## [Document segment]
* * *

Naturally, if he seeks another wife, then you will feel somewhat neglected. But if he is to marry more women, then he is obliged Islamically to treat you all equally. This is a prerequisite of polygyny and a role he must fulfill or else face the consequences both in this life and the next. So, be confident in your faith in Allah (swt) that He has only permitted polygyny under such conditions and, therefore, you should expect to be treated like any other co-wife.

“And if you fear that you will not deal justly with the orphan girls, then marry those that please you of [other] women, two or three or four. But if you fear that you will not be just, then [marry only] one or those your right hand possesses. That is more suitable that you may not incline [to injustice].” (Qur’an, 4:3)

* * *

## [Data supplied]
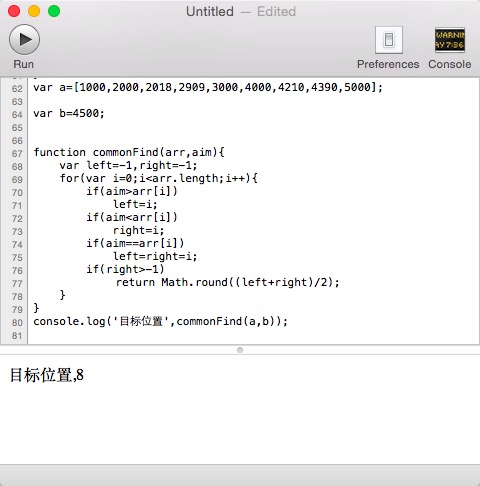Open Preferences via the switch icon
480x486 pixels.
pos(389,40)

* * *

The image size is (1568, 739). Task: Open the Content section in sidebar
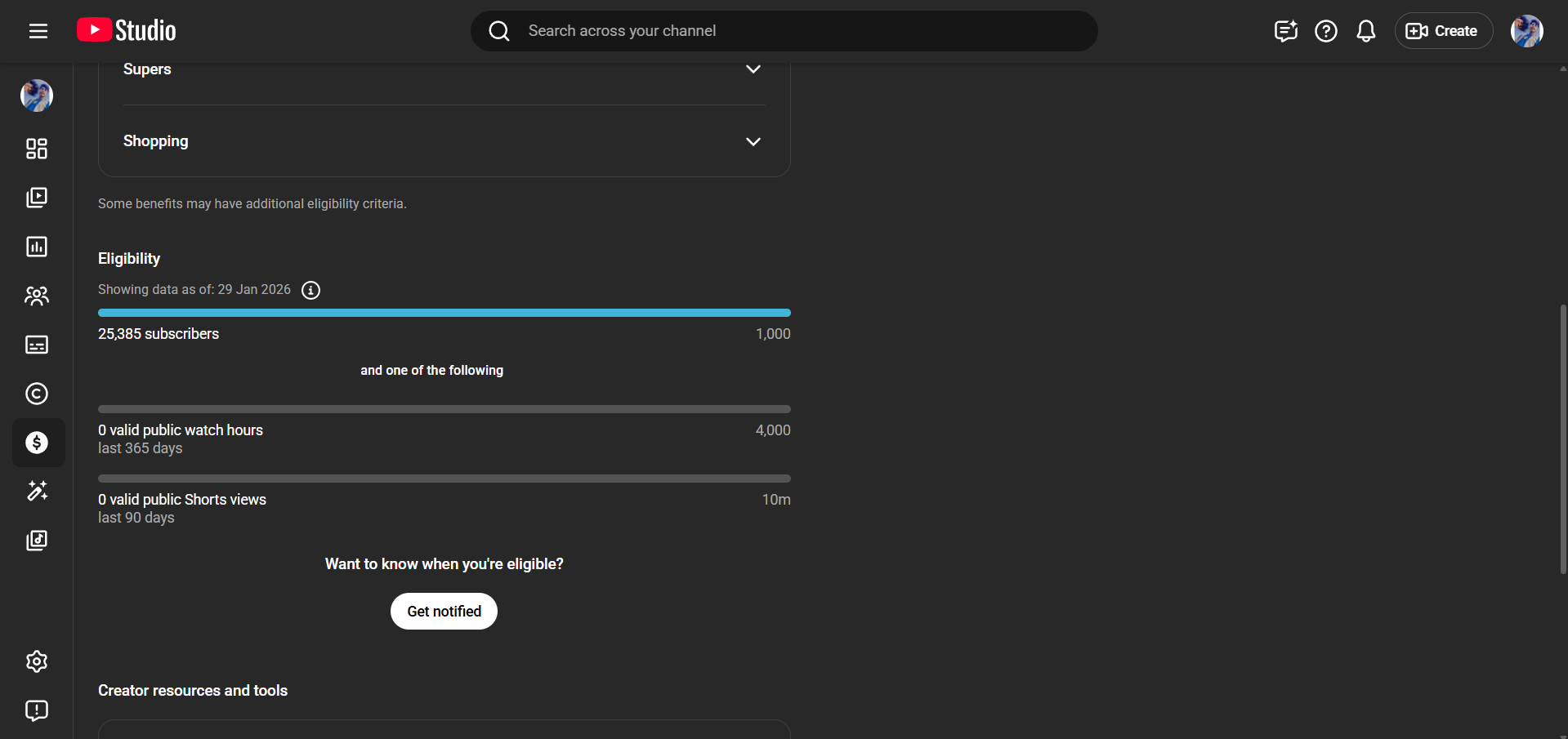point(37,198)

* * *

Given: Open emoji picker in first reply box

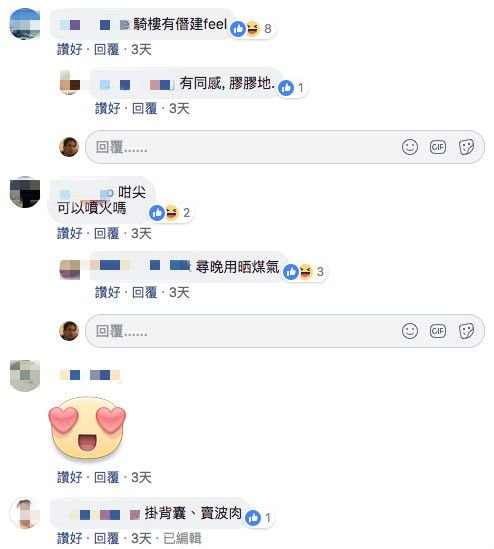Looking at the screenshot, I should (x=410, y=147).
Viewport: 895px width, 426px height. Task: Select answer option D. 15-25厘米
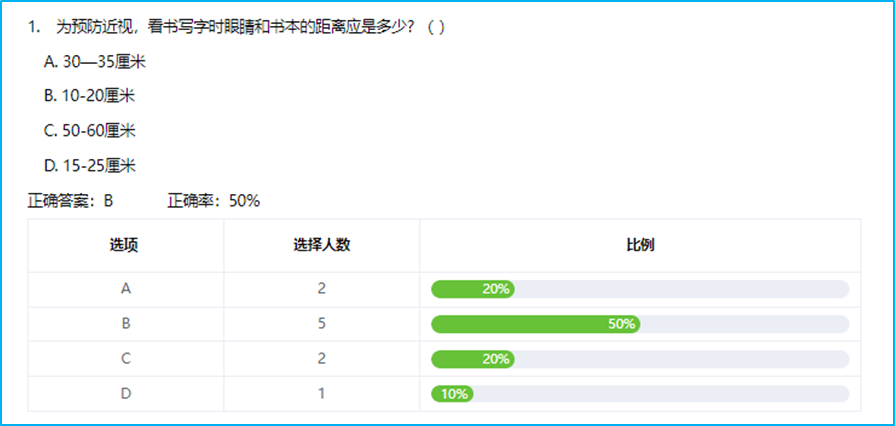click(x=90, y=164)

* * *

## [Written problem]
Proceed with the passage on polygyny, picking up after the Qur'an verse that ends it. The items are separate from the passage on polygyny.

## [Final result]
Aside from these events that have been causing distress in your marital relationship, it might be an idea to rekindle your marriage. After 5 children, naturally, things will change and you will have less time for each other which can lead to negative feelings between spouses. Therefore, you might consider doing something fun together to rekindle the love and remind each other why you love one another. You could ask someone to take care of your children one evening and just spend the evening together doing something fun or relaxing, whether this is going out for dinner or staying in together just the two of you, giving yourselves 100% of your attention to your relationship. Talk about fun times you’ve had together, remind yourselves of why you love each other and the things you love about each other, without becoming fixated on the negative things. Use it as an opportunity to remember these good things and remind yourselves of what marriage is about, what the purpose of marriage is from the Islamic perspective.

“…They are clothing for you and you are clothing for them…” (Qur’an, 2:187)

May Allah (swt) bring you peace and happiness in your marriage. May He (swt) help make you both the coolness of each other’s eyes.